[Opening MATERIALS PROVIDED section]

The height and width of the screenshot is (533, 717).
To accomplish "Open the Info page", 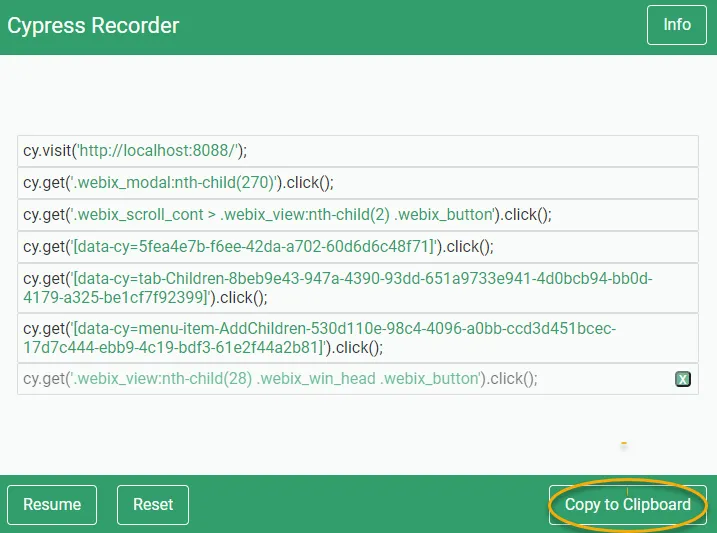I will (677, 25).
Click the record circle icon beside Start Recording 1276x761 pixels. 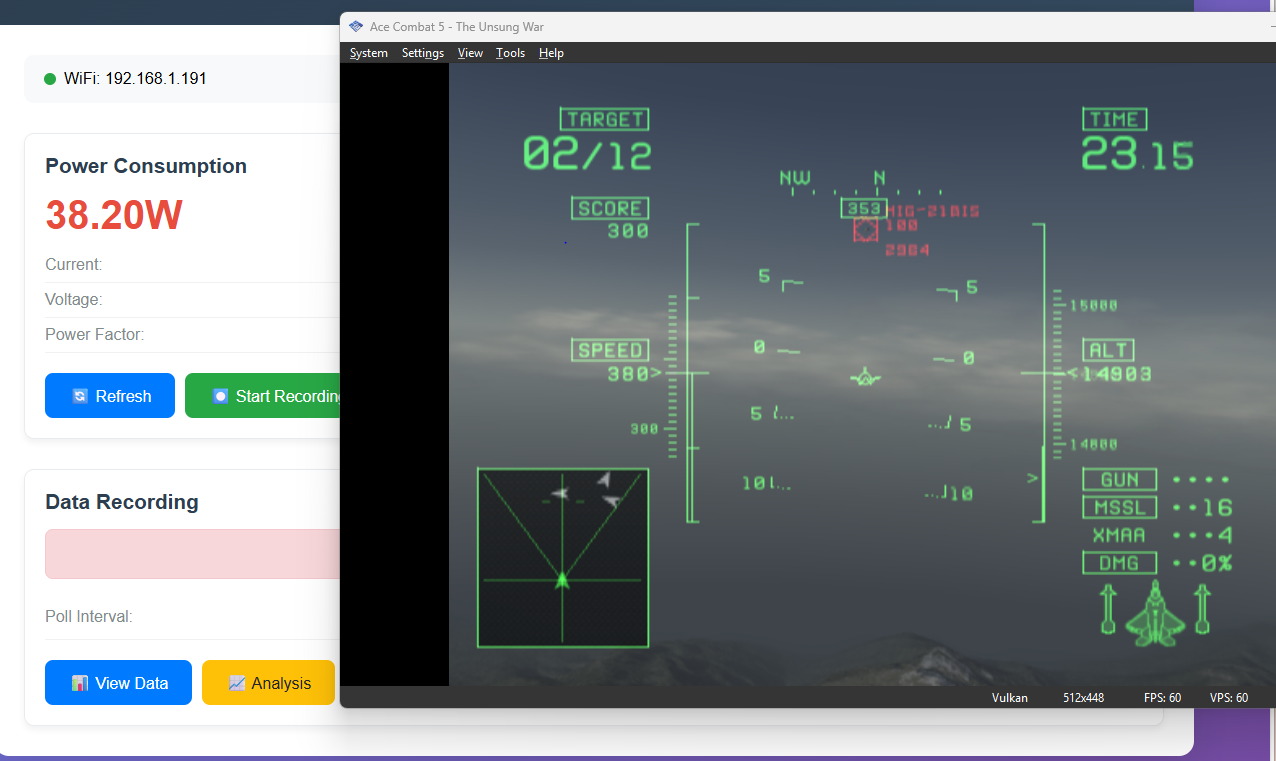coord(220,396)
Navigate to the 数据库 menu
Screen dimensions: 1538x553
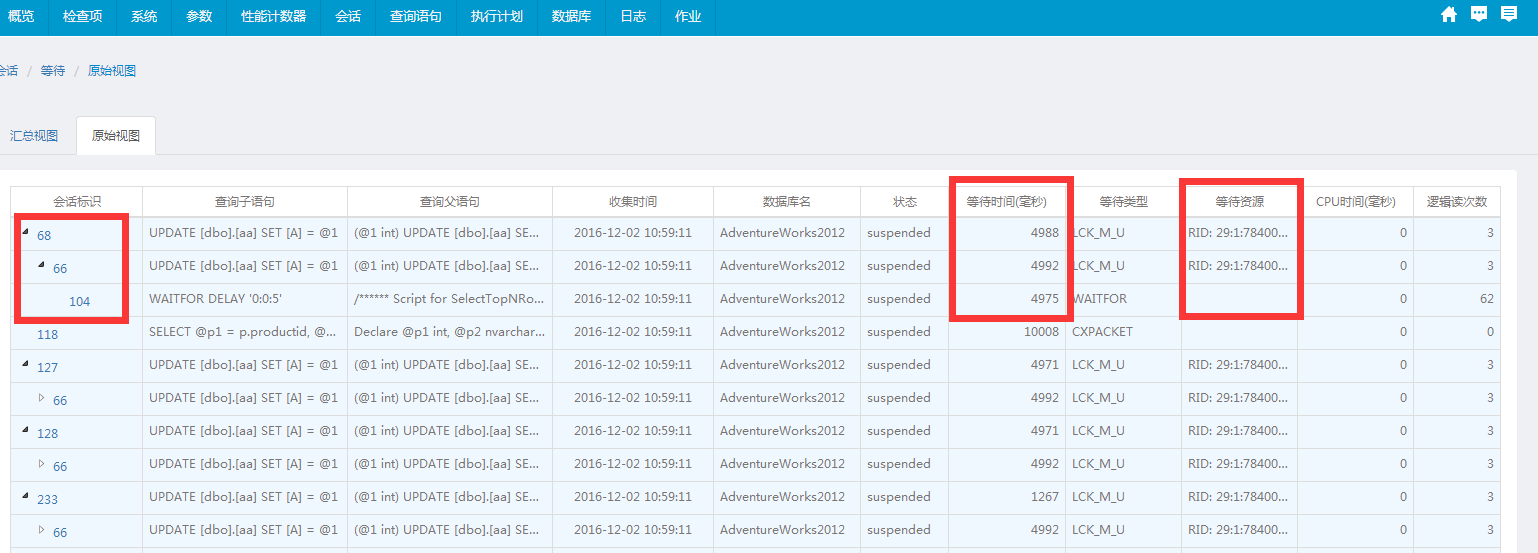[x=571, y=17]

[Closing MATERIALS PROVIDED section]

**PROBLEM REQUIREMENTS:**
Every line from the one that holds "Navigate to the 数据库 menu" to the last line of the records above goes into the answer, exactly as written; nothing else does, and no picture does either.

**RESPONSE BELOW:**
Navigate to the 数据库 menu
Screen dimensions: 1538x553
[x=571, y=17]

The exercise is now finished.